John Richmond has “wandered” parts of North America for a good portion of his life. These “wanderings” have taken him from a city on the Great Lakes to a small fishing village (population 200) and then on to a bigger city on the Great Lakes- Chicago- then, eventually, New York City. Since then, John Richmond has made his way to a small upstate New York town and has sequestered himself in his office where he divides his time between writing and discussing the state of the world with his coonhound buddy- Roma. Recently, he has appeared in Embodied Effigies, Streetcake Magazine, Former People Journal, The Other Story, Nazar-Look, Stone Path Review, Meat for Tea: The Valley Review, Rogue Particles Magazine, amongst many others.

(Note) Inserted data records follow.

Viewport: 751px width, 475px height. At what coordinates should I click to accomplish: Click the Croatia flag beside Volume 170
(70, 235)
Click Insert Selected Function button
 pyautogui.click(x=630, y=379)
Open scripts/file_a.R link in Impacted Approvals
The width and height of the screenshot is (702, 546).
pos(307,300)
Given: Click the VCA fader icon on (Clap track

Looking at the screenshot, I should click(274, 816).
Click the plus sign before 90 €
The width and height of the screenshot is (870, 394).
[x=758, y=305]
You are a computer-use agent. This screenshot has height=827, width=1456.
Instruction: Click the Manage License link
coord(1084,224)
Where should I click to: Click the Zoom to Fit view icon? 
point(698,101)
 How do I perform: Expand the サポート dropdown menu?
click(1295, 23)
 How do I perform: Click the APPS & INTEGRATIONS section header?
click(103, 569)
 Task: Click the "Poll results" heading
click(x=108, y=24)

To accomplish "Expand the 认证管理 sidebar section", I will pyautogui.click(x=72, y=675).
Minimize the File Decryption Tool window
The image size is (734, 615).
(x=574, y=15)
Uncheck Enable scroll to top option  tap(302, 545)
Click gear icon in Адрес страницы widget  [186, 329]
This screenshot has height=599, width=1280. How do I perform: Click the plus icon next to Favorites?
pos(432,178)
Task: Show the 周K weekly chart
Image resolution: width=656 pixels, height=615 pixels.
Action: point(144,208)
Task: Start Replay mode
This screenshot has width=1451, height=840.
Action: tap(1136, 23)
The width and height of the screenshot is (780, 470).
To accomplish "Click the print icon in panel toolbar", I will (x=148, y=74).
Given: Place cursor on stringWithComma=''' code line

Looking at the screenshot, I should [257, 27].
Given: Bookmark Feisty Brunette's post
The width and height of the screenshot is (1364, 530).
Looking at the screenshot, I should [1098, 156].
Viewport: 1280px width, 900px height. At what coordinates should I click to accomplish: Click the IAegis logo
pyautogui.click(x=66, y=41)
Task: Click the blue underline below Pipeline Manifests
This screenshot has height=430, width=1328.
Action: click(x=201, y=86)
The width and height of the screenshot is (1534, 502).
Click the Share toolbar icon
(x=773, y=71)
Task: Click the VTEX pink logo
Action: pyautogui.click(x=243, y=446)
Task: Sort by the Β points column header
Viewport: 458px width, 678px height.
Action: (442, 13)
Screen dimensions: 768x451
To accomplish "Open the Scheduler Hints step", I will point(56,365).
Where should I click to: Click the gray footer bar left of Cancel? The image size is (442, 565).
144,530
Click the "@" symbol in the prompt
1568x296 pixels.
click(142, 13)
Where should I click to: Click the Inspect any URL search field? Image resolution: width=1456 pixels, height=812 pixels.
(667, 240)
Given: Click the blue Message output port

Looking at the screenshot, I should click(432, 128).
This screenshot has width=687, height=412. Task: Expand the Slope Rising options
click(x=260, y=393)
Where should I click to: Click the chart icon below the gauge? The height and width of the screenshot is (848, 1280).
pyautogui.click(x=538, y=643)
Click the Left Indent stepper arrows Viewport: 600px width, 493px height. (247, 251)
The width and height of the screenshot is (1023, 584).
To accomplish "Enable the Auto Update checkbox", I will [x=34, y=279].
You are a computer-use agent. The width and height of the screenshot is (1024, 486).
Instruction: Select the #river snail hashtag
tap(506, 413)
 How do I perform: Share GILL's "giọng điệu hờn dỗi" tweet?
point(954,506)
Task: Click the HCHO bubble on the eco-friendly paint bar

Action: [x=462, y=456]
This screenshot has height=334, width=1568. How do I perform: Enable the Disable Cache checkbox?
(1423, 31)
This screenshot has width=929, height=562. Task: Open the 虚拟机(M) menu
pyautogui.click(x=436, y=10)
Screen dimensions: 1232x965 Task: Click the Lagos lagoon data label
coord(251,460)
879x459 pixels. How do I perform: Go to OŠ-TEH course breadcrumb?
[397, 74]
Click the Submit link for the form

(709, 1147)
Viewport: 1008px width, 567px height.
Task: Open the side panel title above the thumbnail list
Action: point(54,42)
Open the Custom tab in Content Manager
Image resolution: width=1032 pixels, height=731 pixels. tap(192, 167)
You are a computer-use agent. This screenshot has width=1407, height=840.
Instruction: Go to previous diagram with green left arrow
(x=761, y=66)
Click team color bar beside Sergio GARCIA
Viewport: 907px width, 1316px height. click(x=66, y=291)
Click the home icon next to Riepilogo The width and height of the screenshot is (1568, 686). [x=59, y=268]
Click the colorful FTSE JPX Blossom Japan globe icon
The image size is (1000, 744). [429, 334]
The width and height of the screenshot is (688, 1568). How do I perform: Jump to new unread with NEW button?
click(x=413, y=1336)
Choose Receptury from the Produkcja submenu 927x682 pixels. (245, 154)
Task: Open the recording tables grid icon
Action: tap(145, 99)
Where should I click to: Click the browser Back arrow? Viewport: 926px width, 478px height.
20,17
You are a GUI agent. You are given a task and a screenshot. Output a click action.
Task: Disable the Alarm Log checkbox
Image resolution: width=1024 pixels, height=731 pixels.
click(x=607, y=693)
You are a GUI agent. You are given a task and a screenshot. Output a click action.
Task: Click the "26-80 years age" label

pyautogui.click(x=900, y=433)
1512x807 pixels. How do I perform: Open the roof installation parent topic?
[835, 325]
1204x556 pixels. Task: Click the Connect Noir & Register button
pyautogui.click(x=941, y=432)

Nevin Schreiner lives in Los Angeles, where’s he written for the movies and taught writing at the University of Southern California for many years.

Jo Teasdale is Fine Art trained and worked as an Art and Design Technology teacher in the Outer London Boroughs. For the past four years photography has become her passion and main medium. This year she was awarded her Fellowship from the Royal Photographic Society for her contemporary and conceptual portfolio entitled ‘The Factory’. In 2014, she won the Living the View category of Landscape Photographer of the Year for ‘Fred n Sue’ and has since been published in the British Life Portfolio. She exhibits at the Brighton Photo-Biennual Fringe Festival and has had images accepted by the London Salon of Photography, recently winning a Salon medal for ‘Face in the window’. She has undertaken a variety of commissioned work ranging from a Vatican Cricket match, charity events to parties and hotel interiors.

Having spent the majority of her years in and around the South East of England, Rachel J Turpin has studied Cultures, Histories and Literatures and has an MA in Applied Ethics. She works with a local charity, but is first and foremost a painter and writer, confronting various philosophical and political ideas.